3. Documentation Updates

  • Update changelog
  • Update version numbers (if needed)
  • Publish documentation changes
  • Notify stakeholders

Follow-up Tasks

1. Monitoring

  • Watch for CI failures on main branch
  • Monitor application metrics
  • Check for user-reported issues
  • Verify deployment success

2. Communication

  • Notify team of significant changes
  • Update project status
  • Communicate to stakeholders
  • Update release notes

3. Cleanup

  • Archive related branches
  • Update local repositories
  • Clean up temporary resources
  • Update development environment

Best Practices

For Authors

PR Creation

  1. Keep PRs Small: Easier to review and merge
  2. Single Responsibility: One feature/fix per PR
  3. Clear Description: Explain what, why, and how
  4. Include Tests: Ensure adequate test coverage
  5. Update Documentation: Keep docs current

During Review

  1. Respond Promptly: Address feedback quickly
  2. Be Open: Accept constructive criticism
  3. Ask Questions: Clarify unclear feedback
  4. Test Changes: Verify fixes work correctly
  5. Update Thoroughly: Address all feedback points

For Reviewers

Review Quality

  1. Be Thorough: Check functionality, not just style
  2. Be Constructive: Provide helpful suggestions
  3. Be Timely: Complete reviews promptly
  4. Be Specific: Point to exact issues
  5. Be Respectful: Maintain professional tone

Review Process

  1. Understand Context: Read PR description fully
  2. Check CI: Ensure automated checks pass
  3. Test Locally: Verify changes work
  4. Consider Impact: Think about broader implications
  5. Provide Examples: Show better alternatives

General Guidelines

Communication

  • Use clear, professional language
  • Explain reasoning behind suggestions
  • Ask questions when unsure
  • Acknowledge good work
  • Be patient with learning process

Quality Standards

  • Maintain consistent code style
  • Ensure adequate test coverage
  • Verify documentation accuracy
  • Check for security issues
  • Consider performance impact

Troubleshooting

Common Issues

1. Merge Conflicts

Problem: Branch conflicts with target branch Solution:

git checkout feature/your-feature
git rebase main
# Resolve conflicts
git add .
git rebase --continue
git push --force-with-lease

2. Failed CI Checks

Problem: Automated checks failing Solution: - Check CI logs for specific errors - Fix issues locally - Run tests before pushing - Ensure code follows style guidelines

3. Review Delays

Problem: PRs not being reviewed promptly Solution: - Ping reviewers after 48 hours - Request specific reviewers - Break large PRs into smaller ones - Provide clear context in description

4. Approval Issues

Problem: Can't get required approvals Solution: - Address all feedback thoroughly - Explain reasoning for decisions - Request clarification on requirements - Escalate to team lead if needed

Emergency Procedures

Hotfix Process

  1. Create Hotfix Branch: From main branch
  2. Make Minimal Changes: Only fix critical issue
  3. Fast-Track Review: Single reviewer approval
  4. Immediate Merge: Merge as soon as approved
  5. Follow-up Review: Additional review post-merge

Rollback Process

  1. Identify Issue: Confirm problem with recent merge
  2. Create Revert PR: Use GitHub revert feature
  3. Fast-Track Review: Expedited approval process
  4. Immediate Merge: Restore previous state
  5. Root Cause Analysis: Investigate and prevent recurrence

Conclusion

Following this pull request process ensures high code quality, effective collaboration, and smooth project development.
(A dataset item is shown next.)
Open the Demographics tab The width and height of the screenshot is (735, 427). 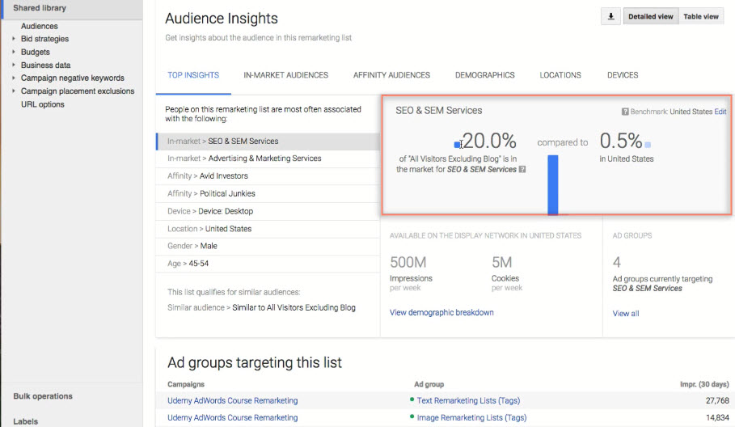click(x=484, y=75)
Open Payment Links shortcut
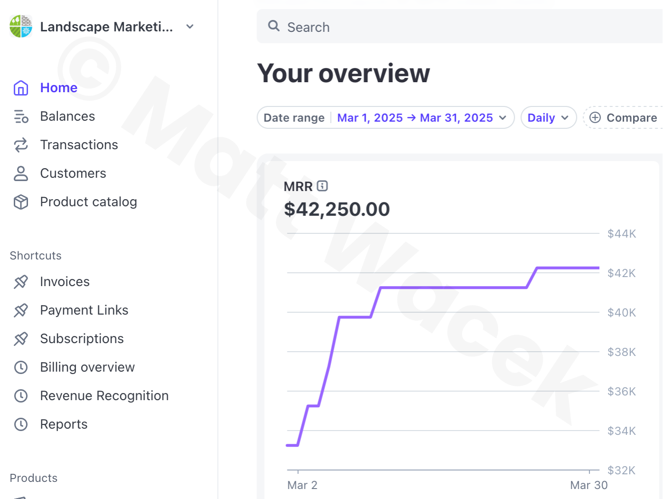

All team members should familiarize themselves with these guidelines and apply them consistently.

For questions about the PR process or suggestions for improvements, please create an issue or start a discussion in the project repository.


Remember: The goal is to maintain code quality while enabling efficient development. The process should facilitate collaboration, not hinder it.